March 28, 2024

ObamaCare’s Financial Crisis Is Fast Approaching

obamacare going to hurtEarlier this month, the Obama administration reversed course on spending cuts to the popular Medicare Advantage program. Instead of a nearly 1% cut in payments, private health insurers that offer Advantage plans to seniors would get a 1.25% boost.

The turnabout hardly made news, which isn’t surprising since it was the third year in a row that the administration said it was planning to cut payments only to reverse course.

It is, however, emblematic of the fiscal trouble ObamaCare has planted in the federal budget.

When ObamaCare was being debated, opponents said it relied on unsustainable spending cuts in Medicare, tax hikes that wouldn’t work as expected, and other political land mines designed only so President Obama could claim when he signed the law in 2010 that: “It is paid for.
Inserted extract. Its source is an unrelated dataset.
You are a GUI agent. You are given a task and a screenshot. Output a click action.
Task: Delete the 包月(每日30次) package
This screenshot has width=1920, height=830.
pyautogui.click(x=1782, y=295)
It is fiscally responsible.”

Recent events are proving opponents right.

Nearly half of ObamaCare’s costs, for example, are supposed to be “paid for” by spending cuts to Medicare, including $136 billion from Medicare Advantage in the first 10 years.

But since the law took effect, the administration has tried to minimize the cuts to the increasingly popular Advantage program, which lets seniors choose from a wide range of subsidized private plans, and now accounts for a third of Medicare enrollees.

Medicare’s Third Rail

The administration effectively canceled the first two years’ Medicare Advantage cuts with $8 billion in bonuses paid out as part of a “demonstration project” widely derided as phony. It also delayed rules changes that would have led to further cuts.

“I think that CMS really racked their brains to see where rate relief could be implemented, because they know seniors love the program and enrollment has been robust,” Ipsita Smolinski, founder of consultancy Capitol Street, told the Morning Consult.

The other big chunk of Medicare savings — nearly $200 billion — is supposed to come from payment cuts to doctors and hospitals. But when the Centers for Medicare & Medicaid Services’ chief actuarylooked at this provision, he said such cuts were “unsustainable” because 15% of Medicare Part A providers would operate in the red by 2018.

By 2040, “half of hospitals, two-thirds of skilled nursing facilities, and 90% of home health agencies” would be losing money. Congress just permanently repealed a payment cut plan for Medicare doctors, which Congress had repeatedly delayed since it was enacted in 1997.

Even the little-known “Medicare Improvement Fund” has proved troublesome. ObamaCare eliminated this fund for a one-time $20.7 billion savings. But in 2014, Obama signed a law that recreated the fund and put more than $200 million back into it.